Abstract
Resource-constrained mobile devices, such as smart phones, wearables, and IoT devices, have produced many
exciting and innovative applications by leveraging the extensive data storage and processing abilities of the cloud.
Cloud data is expected to be stored in encrypted form to minimise the consequences of data breaches that are
becoming more and more common. Nonetheless, processing encrypted data in resource-constrained devices is
expensive in many aspects due to their limitations in processing capacity, bandwidth, storage, and battery power.
Therefore, designing secure cloud data access mechanisms that are light-weight and can provide fine-grained read
and write access for these devices is a very challenging problem.
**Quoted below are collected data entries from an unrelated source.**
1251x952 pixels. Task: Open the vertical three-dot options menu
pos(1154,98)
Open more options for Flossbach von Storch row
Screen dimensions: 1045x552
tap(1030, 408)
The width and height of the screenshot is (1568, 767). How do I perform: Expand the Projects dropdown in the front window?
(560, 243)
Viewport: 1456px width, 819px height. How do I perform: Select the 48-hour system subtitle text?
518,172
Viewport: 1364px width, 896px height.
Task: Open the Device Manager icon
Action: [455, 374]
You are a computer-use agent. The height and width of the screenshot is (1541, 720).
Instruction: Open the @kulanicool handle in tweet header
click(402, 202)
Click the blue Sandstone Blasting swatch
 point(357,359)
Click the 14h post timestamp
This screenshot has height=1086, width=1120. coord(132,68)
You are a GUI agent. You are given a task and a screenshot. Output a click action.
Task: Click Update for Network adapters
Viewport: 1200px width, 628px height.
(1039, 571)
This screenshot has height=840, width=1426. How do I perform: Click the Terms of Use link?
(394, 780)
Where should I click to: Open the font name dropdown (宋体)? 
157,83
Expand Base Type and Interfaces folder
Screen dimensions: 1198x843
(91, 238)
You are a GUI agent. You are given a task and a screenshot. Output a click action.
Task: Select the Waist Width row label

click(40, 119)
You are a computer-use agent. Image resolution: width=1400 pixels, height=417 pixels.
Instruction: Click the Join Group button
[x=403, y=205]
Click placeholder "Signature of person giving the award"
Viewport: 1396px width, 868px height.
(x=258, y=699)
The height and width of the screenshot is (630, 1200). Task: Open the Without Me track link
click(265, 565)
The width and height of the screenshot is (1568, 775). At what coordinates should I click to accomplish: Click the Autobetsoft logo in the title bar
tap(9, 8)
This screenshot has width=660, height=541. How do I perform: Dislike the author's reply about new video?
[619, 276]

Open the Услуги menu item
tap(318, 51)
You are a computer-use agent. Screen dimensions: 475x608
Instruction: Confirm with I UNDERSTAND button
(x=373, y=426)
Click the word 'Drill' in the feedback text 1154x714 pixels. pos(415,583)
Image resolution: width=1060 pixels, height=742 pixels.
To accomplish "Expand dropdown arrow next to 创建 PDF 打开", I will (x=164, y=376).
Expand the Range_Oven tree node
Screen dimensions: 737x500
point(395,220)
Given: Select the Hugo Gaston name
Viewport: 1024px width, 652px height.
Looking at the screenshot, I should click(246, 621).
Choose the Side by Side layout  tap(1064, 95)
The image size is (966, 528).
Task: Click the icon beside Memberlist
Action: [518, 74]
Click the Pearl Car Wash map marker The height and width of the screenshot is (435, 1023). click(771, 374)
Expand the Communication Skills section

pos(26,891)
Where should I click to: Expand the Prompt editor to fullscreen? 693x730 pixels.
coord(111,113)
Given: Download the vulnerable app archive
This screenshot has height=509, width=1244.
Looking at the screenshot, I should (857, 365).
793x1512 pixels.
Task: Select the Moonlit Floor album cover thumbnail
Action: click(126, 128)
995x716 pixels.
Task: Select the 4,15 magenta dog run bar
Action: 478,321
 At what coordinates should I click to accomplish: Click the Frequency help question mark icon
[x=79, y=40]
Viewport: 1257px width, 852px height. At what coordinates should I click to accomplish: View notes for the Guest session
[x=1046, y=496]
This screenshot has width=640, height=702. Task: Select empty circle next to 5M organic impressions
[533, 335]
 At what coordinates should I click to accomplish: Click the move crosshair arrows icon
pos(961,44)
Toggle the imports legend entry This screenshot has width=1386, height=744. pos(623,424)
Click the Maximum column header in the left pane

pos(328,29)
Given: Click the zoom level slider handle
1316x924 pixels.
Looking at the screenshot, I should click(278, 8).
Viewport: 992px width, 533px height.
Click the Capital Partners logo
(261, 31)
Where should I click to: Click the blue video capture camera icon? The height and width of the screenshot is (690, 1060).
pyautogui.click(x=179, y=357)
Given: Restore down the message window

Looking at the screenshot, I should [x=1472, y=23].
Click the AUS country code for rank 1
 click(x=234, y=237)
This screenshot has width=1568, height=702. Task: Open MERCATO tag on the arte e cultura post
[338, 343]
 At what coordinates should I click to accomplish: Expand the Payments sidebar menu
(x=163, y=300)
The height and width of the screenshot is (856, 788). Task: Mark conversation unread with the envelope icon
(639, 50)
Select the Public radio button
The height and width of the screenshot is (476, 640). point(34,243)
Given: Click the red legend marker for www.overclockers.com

In this thesis we present the design of a novel architecture for performing secure read and write operations on
outsourced data encrypted with Ciphertext-Policy Attribute-based Encryption (CP-ABE) from clients using resourceconstrained
devices. We make three contributions. First, we address one of the fundamental shortcomings of CPABE
schemes of not being able to maintain the data owner control during the write operation. We design and
implement a light-weight cloud data access mechanism that ensures data owner control and supports small-scale
data collaboration where users access cloud data through smart phones. Second, we propose a robust read/write
access mechanism for cloud data for large-scale scenarios where multiple attribute authorities authenticate users'
attributes and generate decryption keys, and users from various domains access the outsourced data. Finally, we
propose an outsourced data access mechanism for power-constrained devices, such as wearables and IoT devices,
in a multi-authority and multiple domain setting that overcomes the shortcoming of CP-ABE not being able to ensure
the confidentiality of access policies from all unauthorised entities.
For all three contributions, we conduct detailed analysis to ensure that the required security properties are satisfied.
We implement all protocols and thoroughly analyse their performance. Our results indicate that the proposed
protocols can be implemented without imposing significant processing, communications, and energy overheads on
the resource-constrained devices.